> [Prompt]: Render the records from their start through the line containing "point(660,206)" as a two-column CSV with the headers instruction and response, one row per instruction and its response, each value in a single quoted field with line breaks replaced by spaces. Leave the pictures out.

> [Provided records]:
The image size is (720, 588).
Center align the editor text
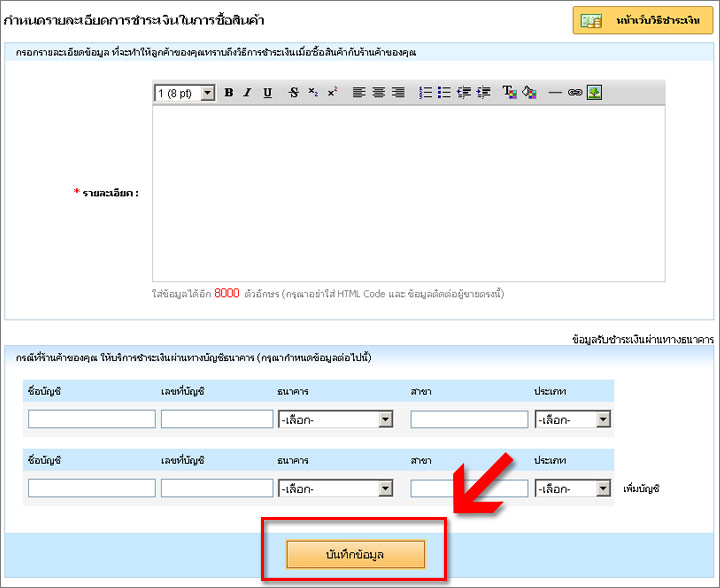tap(379, 93)
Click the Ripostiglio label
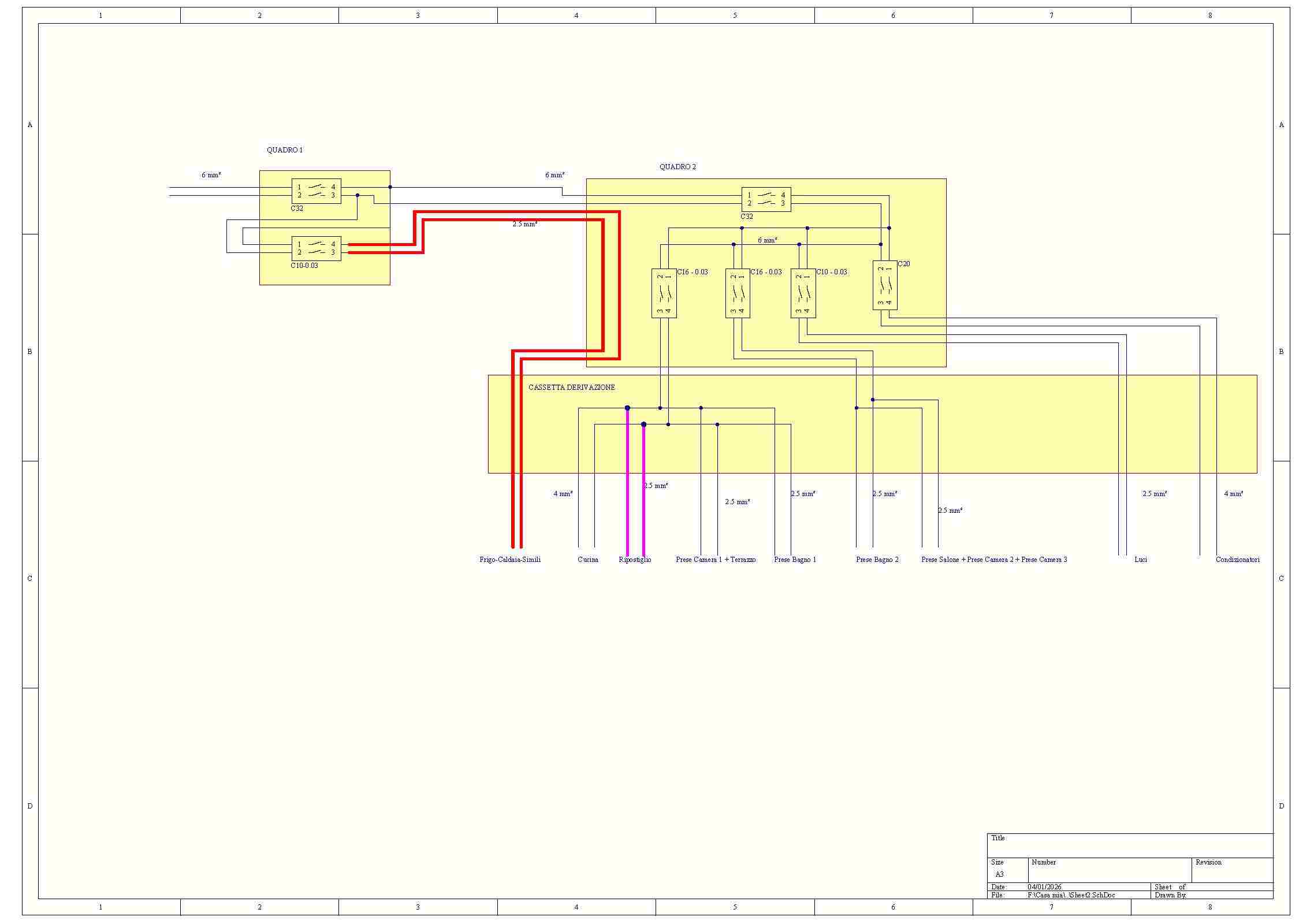 tap(634, 560)
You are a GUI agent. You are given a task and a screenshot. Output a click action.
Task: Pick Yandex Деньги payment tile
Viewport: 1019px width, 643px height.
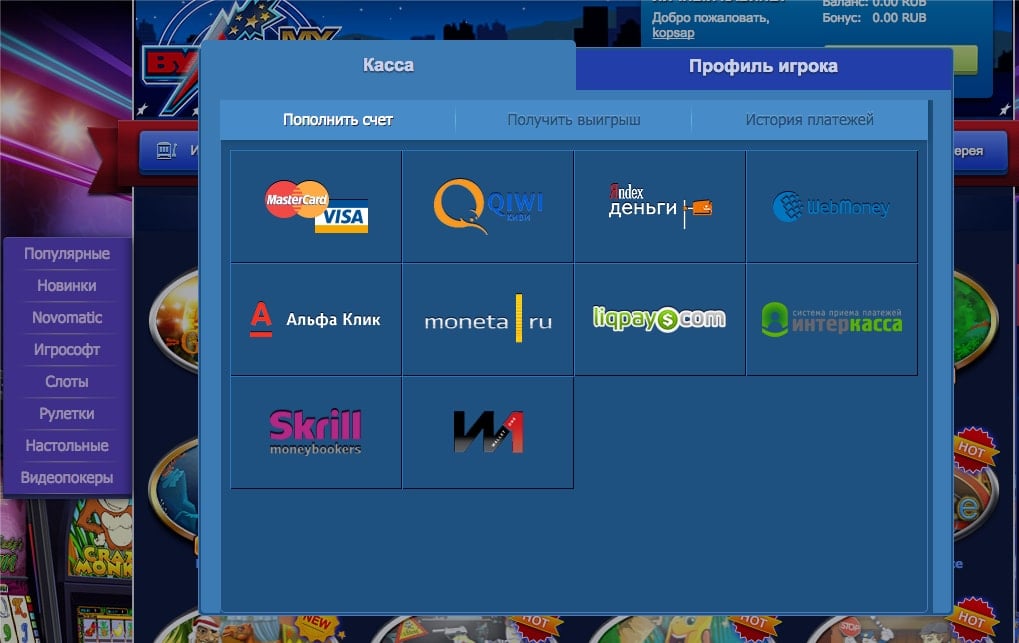point(660,206)
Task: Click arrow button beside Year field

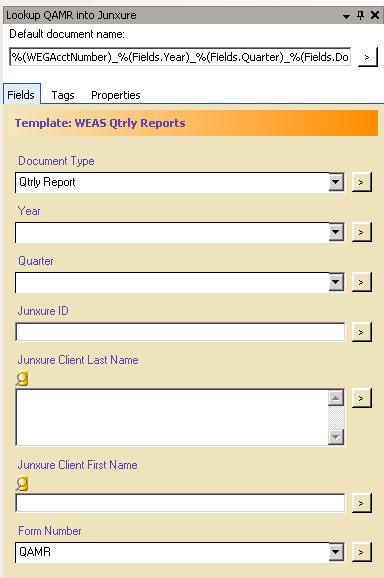Action: pyautogui.click(x=362, y=232)
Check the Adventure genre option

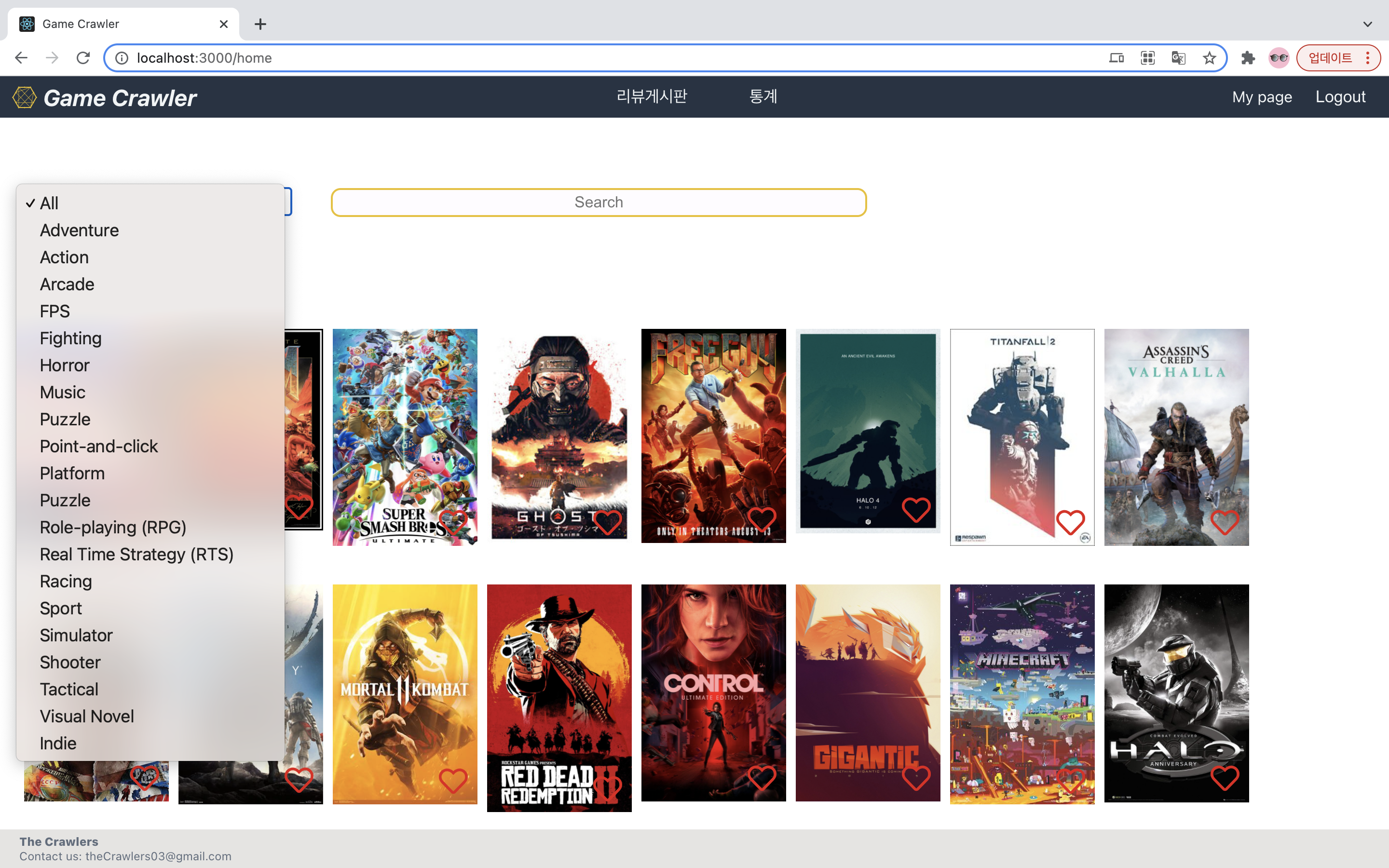tap(79, 230)
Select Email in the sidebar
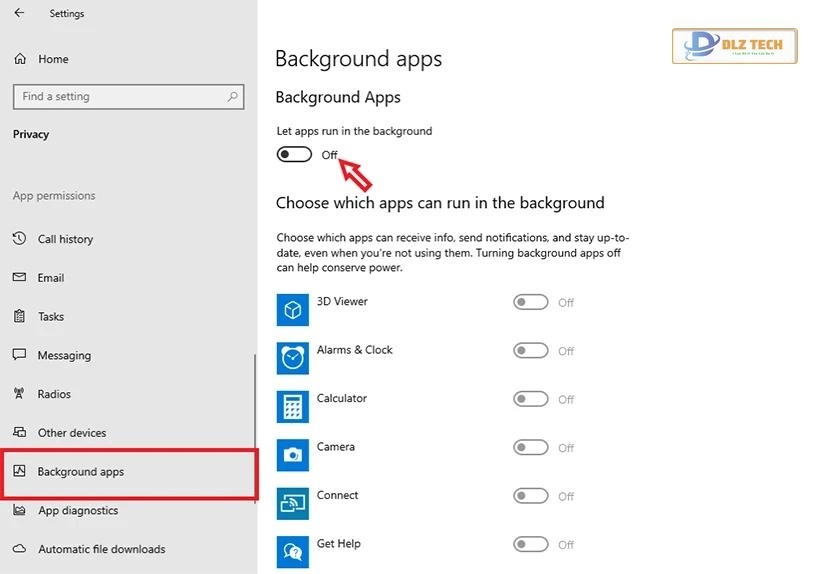This screenshot has width=840, height=574. 51,278
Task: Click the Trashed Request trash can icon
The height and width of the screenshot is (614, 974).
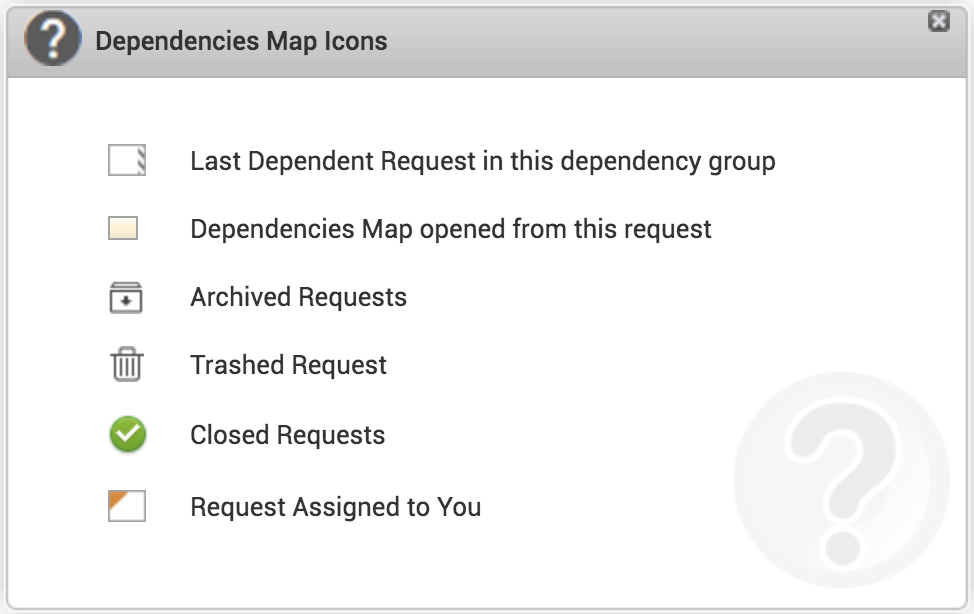Action: click(126, 365)
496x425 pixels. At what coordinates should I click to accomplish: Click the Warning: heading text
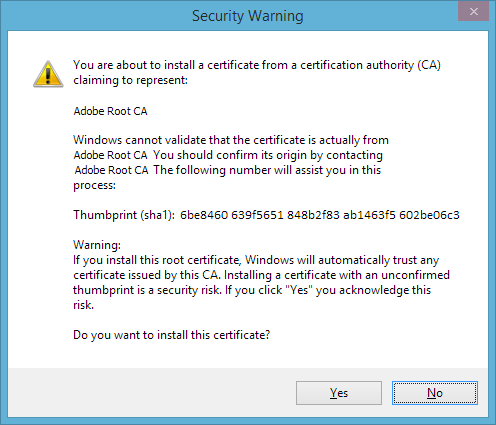[97, 245]
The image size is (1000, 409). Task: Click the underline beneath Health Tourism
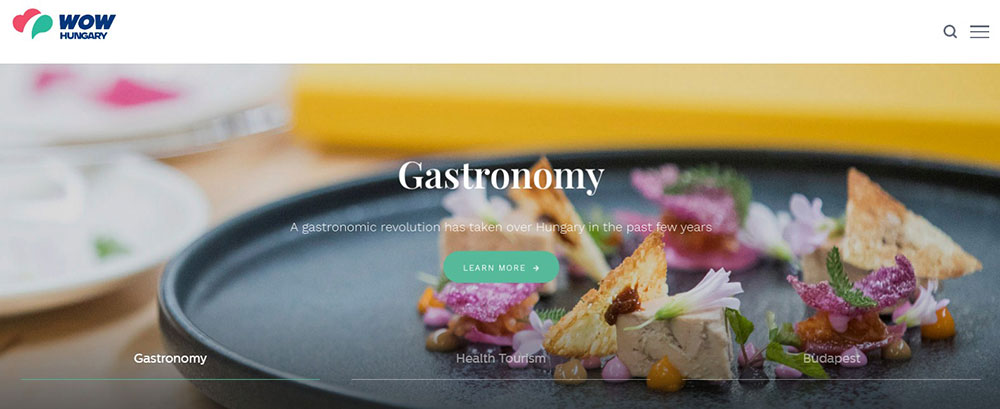coord(501,380)
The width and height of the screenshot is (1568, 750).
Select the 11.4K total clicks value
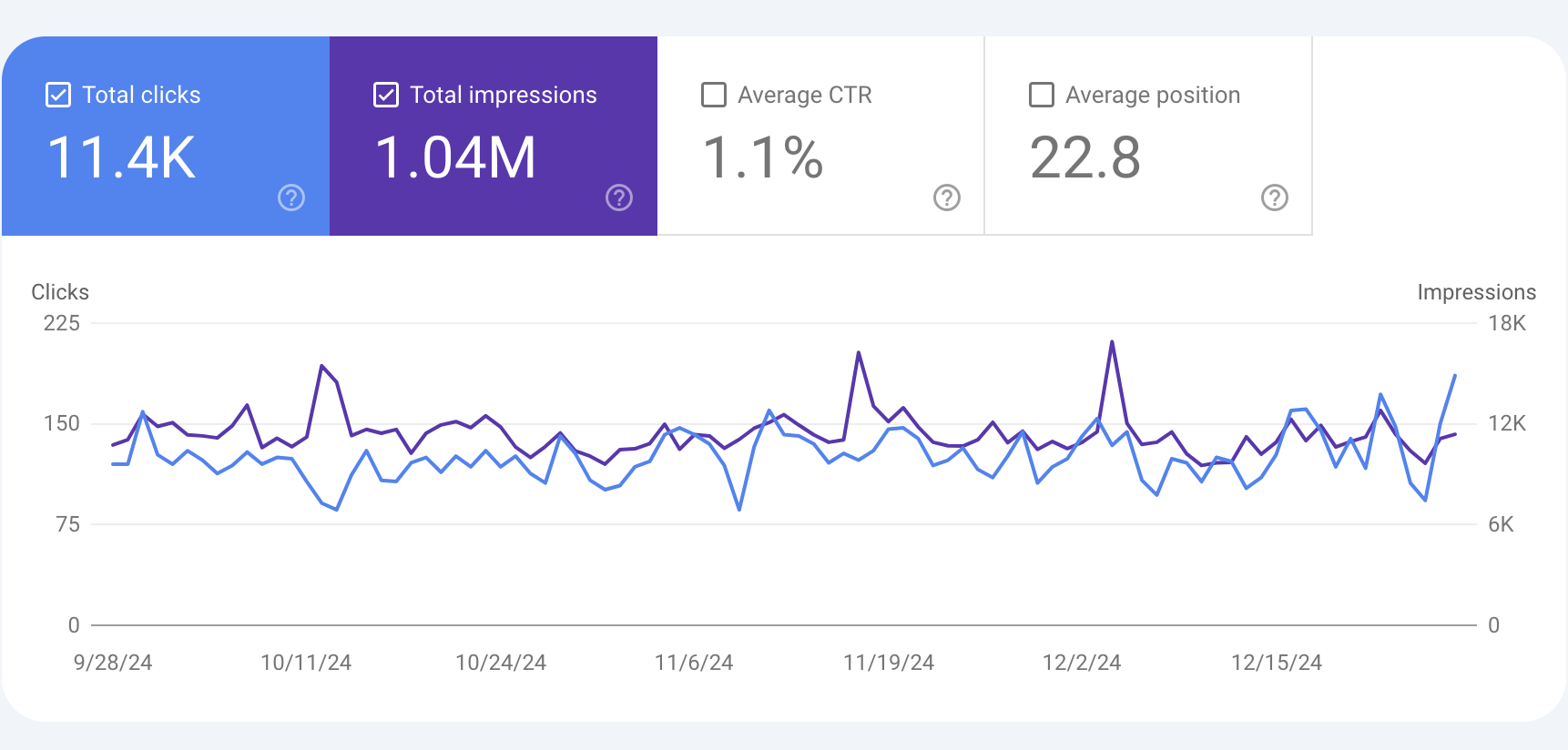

> [Solved problem]:
instruction,response
"The image size is (720, 588). Center align the editor text","tap(379, 93)"
"Click the Ripostiglio label","tap(634, 560)"
"You are a GUI agent. You are given a task and a screenshot. Output a click action. Task: Pick Yandex Деньги payment tile Viewport: 1019px width, 643px height.","point(660,206)"